Let us discuss the concepts of factors, levels and observation through an example.

A Two-Way ANOVA is a design with two factors.

Let us suppose that the Human Resources Department of a company desires to know if occupational stress varies according to age and gender.

The variable of interest is therefore **occupational stress** as measured by a scale.

There are two **factors **being studied - age and gender.

Further suppose that the employees have been classified into three groups or **levels**:

- age less than 40,
- 40 to 55
- above 55

In addition employees have been labeled into gender classification **(levels)**:

- male
- female

In this design, factor age has three levels and gender two. In all, there are 3 x 2 = 6 groups or cells. With this layout, we obtain scores on occupational stress from employee(s) belonging to the six cells.

There are two versions of the Two-Way ANOVA.

The basic version has one observation in each cell - one occupational stress score from one employee in each of the six cells.

The second version has more than one observation per cell but the number of observations in each cell must be equal. The advantage of the second version is it also helps us to test if there is any interaction between the two factors.

For instance, in the example above, we may be interested to know if there is any interaction between age and gender.

This helps us to know if age and gender are independent of each other - they are independent if the effect of age on stress remains the same irrespective of whether we take gender into consideration.

In the basic version there are two null hypotheses to be tested.

- H
_{01}: All the age groups have equal stress on the average - H
_{02}: Both the gender groups have equal stress on the average.

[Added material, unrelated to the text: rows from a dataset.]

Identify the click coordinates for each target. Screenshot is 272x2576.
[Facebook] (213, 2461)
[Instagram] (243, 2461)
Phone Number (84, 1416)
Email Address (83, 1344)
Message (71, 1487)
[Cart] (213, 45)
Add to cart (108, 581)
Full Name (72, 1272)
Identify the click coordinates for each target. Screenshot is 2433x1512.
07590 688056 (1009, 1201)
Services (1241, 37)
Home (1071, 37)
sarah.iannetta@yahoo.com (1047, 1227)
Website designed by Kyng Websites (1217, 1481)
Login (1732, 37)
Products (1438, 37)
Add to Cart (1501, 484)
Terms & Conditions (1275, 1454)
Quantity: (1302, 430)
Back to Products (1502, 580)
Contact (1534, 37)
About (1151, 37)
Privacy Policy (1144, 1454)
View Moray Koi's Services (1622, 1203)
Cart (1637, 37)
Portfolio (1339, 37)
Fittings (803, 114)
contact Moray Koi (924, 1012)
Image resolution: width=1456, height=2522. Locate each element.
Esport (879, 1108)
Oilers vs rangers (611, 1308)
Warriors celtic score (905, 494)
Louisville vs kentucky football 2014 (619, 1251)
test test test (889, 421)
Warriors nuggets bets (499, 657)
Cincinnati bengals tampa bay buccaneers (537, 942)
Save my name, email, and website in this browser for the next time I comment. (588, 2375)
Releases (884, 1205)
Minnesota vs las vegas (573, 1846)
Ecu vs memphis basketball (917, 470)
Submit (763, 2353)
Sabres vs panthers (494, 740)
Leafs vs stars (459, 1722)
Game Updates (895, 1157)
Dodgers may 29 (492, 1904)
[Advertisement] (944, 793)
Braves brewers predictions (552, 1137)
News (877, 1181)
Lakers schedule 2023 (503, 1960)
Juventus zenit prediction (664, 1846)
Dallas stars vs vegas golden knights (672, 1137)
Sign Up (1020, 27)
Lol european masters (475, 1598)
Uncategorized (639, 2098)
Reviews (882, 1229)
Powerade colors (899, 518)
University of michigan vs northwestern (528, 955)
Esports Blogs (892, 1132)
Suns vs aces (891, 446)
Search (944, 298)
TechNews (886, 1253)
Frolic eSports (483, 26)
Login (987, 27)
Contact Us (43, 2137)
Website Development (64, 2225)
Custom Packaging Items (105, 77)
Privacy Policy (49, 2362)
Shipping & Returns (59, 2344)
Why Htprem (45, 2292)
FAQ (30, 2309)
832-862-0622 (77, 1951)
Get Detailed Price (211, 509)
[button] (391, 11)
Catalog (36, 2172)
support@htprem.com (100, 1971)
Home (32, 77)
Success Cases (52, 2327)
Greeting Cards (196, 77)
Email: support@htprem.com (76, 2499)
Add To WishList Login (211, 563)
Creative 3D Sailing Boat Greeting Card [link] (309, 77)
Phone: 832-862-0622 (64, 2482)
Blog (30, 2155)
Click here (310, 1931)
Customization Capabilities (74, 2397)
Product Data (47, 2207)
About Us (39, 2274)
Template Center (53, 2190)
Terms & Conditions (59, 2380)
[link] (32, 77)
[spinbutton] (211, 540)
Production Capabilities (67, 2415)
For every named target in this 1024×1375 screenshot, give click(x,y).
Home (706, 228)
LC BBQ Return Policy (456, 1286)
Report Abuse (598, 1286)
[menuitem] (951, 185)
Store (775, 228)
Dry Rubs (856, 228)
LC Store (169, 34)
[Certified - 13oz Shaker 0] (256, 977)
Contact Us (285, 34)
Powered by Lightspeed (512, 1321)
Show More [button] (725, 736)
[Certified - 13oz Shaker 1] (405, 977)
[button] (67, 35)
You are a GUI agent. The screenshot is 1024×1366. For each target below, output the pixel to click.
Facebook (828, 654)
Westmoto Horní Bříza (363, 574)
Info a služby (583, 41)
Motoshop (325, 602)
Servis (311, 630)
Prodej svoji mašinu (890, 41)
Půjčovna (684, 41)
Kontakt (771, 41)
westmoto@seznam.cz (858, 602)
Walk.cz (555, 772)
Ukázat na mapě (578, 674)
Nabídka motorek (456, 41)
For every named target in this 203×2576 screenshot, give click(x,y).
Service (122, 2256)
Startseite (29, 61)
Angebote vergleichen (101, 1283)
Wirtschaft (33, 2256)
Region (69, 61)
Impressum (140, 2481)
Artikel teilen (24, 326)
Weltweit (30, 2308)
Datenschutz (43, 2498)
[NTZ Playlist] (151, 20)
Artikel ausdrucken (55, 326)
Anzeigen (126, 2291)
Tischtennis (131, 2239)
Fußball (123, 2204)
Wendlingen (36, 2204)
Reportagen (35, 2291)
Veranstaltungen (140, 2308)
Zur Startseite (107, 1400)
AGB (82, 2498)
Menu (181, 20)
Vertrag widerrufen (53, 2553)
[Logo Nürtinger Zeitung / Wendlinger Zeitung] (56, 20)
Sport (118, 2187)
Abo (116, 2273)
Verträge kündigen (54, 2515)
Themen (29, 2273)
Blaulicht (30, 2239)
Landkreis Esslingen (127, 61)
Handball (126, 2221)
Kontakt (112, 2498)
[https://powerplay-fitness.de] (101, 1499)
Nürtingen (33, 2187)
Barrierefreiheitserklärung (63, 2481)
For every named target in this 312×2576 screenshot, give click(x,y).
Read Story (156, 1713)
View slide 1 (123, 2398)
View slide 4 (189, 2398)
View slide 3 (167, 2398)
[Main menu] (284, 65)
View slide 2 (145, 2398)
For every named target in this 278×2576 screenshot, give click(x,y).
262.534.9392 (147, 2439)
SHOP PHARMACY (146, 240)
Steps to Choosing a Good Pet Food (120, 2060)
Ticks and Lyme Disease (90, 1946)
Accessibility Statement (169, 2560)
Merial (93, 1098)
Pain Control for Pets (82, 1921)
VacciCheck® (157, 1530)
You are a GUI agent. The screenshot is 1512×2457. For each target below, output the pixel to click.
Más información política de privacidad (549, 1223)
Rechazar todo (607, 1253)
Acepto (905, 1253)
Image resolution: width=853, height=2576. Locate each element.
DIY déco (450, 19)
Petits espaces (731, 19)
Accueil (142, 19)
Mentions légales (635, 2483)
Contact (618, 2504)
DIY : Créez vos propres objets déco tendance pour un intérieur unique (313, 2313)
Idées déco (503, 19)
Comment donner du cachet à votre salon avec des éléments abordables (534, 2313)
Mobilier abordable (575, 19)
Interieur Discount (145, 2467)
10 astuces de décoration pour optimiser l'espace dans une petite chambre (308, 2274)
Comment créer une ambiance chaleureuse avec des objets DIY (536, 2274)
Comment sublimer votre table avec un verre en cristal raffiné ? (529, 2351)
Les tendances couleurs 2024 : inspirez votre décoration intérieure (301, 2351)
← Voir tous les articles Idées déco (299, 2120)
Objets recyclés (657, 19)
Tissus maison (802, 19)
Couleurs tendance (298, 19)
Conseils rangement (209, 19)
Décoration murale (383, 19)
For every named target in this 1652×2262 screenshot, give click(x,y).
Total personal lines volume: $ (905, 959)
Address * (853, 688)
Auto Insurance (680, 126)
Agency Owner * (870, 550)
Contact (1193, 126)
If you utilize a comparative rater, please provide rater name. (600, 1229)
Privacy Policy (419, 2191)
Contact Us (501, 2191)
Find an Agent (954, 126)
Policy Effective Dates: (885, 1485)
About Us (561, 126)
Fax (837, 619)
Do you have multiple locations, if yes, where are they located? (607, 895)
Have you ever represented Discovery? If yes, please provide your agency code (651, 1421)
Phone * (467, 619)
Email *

In the second version, a third hypothesis is also tested:

- H
_{03}: The two factors are independent or that interaction effect is not present.

The computational aspect involves computing F-statistic for each hypothesis.

The assumptions in both versions remain the same - normality, independence and equality of variance.

- An important advantage of this design is it is more efficient than its one-way counterpart. There are two assignable sources of variation - age and gender in our example - and this helps to reduce error variation thereby making this design more efficient.
- Unlike One-Way ANOVA, it enables us to test the effect of two factors at the same time.
- One can also test for independence of the factors provided there are more than one observation in each cell. The only restriction is that the number of observations in each cell has to be equal (there is no such restriction in case of one-way ANOVA).

An Two-Way ANOVA satisfies all three principles of design of experiments namely replication, randomization and local control.

Principles of replication and randomization need to be satisfied in a manner similar to One-Way ANOVA.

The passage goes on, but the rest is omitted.